▶ _Work required_
Would you please set down the entries below exactly as shown?
*** Opening The records ***
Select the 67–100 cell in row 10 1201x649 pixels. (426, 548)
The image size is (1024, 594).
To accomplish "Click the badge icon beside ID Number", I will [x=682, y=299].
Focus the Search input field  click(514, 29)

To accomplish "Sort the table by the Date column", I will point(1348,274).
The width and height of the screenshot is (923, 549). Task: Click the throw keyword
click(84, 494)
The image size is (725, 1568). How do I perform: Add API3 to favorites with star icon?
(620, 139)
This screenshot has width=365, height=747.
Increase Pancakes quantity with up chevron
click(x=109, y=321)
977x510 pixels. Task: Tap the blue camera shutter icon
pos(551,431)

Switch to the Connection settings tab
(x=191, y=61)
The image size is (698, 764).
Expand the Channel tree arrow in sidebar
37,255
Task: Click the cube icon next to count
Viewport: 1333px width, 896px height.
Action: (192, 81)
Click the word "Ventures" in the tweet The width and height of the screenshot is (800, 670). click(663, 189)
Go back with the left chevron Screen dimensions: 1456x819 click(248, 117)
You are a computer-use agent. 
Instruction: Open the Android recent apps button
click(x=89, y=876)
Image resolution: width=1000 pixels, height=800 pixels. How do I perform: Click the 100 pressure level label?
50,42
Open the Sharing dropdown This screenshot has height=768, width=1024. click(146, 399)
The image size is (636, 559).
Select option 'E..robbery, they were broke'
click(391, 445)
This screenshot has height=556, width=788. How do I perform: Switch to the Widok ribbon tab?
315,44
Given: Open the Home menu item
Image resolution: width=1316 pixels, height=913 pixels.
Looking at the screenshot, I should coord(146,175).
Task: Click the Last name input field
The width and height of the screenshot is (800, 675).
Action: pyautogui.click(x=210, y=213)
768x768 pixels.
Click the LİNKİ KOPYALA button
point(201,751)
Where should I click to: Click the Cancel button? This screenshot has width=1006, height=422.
*** Closing The records ***
▶ _Problem solution_
Select the 67–100 cell in row 10 1201x649 pixels. (426, 548)
The image size is (1024, 594).
To accomplish "Click the badge icon beside ID Number", I will [x=682, y=299].
Focus the Search input field  click(514, 29)

To accomplish "Sort the table by the Date column", I will point(1348,274).
The width and height of the screenshot is (923, 549). Task: Click the throw keyword
click(84, 494)
The image size is (725, 1568). How do I perform: Add API3 to favorites with star icon?
(620, 139)
This screenshot has width=365, height=747.
Increase Pancakes quantity with up chevron
click(x=109, y=321)
977x510 pixels. Task: Tap the blue camera shutter icon
pos(551,431)

Switch to the Connection settings tab
(x=191, y=61)
The image size is (698, 764).
Expand the Channel tree arrow in sidebar
37,255
Task: Click the cube icon next to count
Viewport: 1333px width, 896px height.
Action: (192, 81)
Click the word "Ventures" in the tweet The width and height of the screenshot is (800, 670). click(663, 189)
Go back with the left chevron Screen dimensions: 1456x819 click(248, 117)
You are a computer-use agent. 
Instruction: Open the Android recent apps button
click(x=89, y=876)
Image resolution: width=1000 pixels, height=800 pixels. How do I perform: Click the 100 pressure level label?
50,42
Open the Sharing dropdown This screenshot has height=768, width=1024. click(146, 399)
The image size is (636, 559).
Select option 'E..robbery, they were broke'
click(391, 445)
This screenshot has height=556, width=788. How do I perform: Switch to the Widok ribbon tab?
315,44
Given: Open the Home menu item
Image resolution: width=1316 pixels, height=913 pixels.
Looking at the screenshot, I should coord(146,175).
Task: Click the Last name input field
The width and height of the screenshot is (800, 675).
Action: pyautogui.click(x=210, y=213)
768x768 pixels.
Click the LİNKİ KOPYALA button
point(201,751)
Where should I click to: Click the Cancel button? This screenshot has width=1006, height=422.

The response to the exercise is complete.